Once you reach the line containing "The width and height of the screenshot is (586, 335)." in the entries below, write out that line and each one after it down to the line containing "Task: Check the Hard Turn row checkbox", exactly and with nothing added.

* [MATERIAL PROVIDED]
::::::::::

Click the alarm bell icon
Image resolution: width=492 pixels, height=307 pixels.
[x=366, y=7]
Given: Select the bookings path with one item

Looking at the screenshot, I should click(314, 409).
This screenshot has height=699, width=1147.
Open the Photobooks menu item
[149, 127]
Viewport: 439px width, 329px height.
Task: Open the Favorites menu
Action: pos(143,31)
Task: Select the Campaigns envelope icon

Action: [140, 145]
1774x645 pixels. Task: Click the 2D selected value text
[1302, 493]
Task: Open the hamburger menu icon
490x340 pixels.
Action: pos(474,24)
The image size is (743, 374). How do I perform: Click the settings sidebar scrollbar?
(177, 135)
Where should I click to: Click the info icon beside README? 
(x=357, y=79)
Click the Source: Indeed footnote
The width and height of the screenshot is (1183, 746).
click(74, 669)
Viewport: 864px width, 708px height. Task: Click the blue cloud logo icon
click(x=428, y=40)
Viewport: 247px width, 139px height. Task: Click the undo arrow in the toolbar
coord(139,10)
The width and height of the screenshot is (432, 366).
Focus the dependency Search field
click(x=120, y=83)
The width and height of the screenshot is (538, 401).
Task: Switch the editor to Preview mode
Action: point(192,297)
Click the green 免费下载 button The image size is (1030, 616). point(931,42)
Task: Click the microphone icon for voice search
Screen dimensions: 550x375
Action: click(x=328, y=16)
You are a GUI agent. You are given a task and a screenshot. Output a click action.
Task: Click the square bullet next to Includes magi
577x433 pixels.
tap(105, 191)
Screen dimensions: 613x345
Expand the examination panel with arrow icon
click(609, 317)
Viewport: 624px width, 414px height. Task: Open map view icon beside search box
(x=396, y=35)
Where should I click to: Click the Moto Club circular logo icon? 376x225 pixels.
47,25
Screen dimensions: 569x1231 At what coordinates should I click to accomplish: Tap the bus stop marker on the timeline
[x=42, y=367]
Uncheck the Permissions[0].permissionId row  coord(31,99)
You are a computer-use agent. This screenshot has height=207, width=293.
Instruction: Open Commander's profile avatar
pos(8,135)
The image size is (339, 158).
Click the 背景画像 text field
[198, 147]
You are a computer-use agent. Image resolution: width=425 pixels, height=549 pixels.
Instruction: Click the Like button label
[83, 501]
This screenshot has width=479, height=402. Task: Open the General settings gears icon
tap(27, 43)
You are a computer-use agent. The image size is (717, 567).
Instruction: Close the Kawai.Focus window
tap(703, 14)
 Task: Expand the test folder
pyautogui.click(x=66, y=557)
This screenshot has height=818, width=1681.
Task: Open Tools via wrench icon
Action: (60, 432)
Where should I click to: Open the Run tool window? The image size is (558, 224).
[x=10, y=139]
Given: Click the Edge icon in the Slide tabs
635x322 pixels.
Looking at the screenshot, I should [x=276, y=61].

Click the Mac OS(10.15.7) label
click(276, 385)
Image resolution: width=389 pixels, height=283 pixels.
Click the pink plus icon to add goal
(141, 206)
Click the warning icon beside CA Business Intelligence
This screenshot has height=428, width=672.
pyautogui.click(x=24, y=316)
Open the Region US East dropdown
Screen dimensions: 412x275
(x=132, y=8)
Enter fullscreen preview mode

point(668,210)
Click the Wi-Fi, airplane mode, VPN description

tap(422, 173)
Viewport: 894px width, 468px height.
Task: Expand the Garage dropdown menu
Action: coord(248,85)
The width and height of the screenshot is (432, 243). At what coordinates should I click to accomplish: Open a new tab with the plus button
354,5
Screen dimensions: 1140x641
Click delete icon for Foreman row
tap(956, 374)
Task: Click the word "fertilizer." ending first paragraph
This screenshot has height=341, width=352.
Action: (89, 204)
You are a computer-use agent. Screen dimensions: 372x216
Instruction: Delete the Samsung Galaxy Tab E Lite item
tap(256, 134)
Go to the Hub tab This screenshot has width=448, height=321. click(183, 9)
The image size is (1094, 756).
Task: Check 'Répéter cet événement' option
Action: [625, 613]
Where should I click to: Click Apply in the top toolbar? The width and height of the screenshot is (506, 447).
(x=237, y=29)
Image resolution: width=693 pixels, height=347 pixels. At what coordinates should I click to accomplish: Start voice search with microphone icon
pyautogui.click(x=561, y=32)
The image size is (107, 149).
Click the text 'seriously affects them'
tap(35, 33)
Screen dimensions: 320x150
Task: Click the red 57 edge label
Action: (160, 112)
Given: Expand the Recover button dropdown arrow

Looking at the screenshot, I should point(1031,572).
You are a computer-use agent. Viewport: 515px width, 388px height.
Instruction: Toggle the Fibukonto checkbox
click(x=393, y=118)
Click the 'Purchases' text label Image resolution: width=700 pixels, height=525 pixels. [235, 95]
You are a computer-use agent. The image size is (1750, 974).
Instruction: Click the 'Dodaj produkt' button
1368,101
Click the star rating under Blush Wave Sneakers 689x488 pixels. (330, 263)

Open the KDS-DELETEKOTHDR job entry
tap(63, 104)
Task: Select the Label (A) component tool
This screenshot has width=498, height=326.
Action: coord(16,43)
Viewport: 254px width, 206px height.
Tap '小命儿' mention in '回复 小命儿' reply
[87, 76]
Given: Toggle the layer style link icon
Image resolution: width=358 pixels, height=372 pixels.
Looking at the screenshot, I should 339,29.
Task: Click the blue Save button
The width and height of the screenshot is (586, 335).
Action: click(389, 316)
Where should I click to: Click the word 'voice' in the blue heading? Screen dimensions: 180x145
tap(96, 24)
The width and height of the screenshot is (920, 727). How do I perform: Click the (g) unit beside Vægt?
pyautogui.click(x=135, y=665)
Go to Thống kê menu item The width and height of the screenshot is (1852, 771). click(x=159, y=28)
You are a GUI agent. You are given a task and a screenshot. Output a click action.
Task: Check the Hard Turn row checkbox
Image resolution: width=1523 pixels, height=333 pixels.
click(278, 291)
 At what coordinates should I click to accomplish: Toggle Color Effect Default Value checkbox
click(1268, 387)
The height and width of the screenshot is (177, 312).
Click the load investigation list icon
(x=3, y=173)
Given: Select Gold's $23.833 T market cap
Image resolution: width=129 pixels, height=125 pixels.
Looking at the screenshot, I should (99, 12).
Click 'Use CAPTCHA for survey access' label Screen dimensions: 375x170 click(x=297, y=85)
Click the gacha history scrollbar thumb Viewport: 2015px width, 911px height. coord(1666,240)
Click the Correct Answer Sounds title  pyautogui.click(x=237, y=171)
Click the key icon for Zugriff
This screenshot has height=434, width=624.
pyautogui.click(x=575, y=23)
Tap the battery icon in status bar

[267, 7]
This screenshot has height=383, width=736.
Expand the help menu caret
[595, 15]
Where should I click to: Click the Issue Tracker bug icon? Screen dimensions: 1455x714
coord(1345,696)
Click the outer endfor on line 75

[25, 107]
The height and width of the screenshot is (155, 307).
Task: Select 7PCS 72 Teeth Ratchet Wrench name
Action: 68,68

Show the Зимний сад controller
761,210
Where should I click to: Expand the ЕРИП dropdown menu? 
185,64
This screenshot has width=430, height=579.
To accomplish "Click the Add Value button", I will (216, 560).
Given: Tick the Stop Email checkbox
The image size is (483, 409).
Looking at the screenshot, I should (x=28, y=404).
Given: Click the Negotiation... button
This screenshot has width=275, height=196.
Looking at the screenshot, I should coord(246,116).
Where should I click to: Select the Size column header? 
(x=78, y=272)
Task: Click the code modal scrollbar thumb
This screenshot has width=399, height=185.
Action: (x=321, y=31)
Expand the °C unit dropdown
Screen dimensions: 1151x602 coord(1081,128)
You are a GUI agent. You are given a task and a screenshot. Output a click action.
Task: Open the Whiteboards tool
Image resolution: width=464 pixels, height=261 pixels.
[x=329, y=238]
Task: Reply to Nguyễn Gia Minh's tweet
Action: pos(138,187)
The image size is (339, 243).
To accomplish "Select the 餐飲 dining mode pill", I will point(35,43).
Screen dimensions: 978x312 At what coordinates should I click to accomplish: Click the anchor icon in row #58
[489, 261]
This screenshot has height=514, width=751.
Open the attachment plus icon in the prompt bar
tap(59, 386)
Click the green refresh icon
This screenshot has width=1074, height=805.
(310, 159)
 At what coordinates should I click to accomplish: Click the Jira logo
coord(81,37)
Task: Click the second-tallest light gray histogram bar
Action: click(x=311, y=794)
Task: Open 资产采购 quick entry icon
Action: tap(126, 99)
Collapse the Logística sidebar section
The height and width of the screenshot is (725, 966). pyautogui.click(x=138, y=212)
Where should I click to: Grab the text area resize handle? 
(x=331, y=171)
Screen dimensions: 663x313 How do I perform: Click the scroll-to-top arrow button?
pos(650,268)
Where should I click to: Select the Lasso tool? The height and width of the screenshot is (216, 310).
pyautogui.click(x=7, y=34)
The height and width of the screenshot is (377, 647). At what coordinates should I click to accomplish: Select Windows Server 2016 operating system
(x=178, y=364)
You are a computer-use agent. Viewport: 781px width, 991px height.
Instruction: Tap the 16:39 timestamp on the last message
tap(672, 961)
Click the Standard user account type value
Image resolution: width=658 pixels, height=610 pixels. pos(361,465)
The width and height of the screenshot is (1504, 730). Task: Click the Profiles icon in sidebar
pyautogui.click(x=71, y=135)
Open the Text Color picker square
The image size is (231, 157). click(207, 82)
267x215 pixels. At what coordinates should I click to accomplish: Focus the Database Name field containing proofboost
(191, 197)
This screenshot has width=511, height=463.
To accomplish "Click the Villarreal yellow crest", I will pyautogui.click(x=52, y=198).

::::::::::

* [TASK ANSWER]
The width and height of the screenshot is (586, 335).
Action: click(389, 316)
Where should I click to: Click the word 'voice' in the blue heading? Screen dimensions: 180x145
tap(96, 24)
The width and height of the screenshot is (920, 727). How do I perform: Click the (g) unit beside Vægt?
pyautogui.click(x=135, y=665)
Go to Thống kê menu item The width and height of the screenshot is (1852, 771). click(x=159, y=28)
You are a GUI agent. You are given a task and a screenshot. Output a click action.
Task: Check the Hard Turn row checkbox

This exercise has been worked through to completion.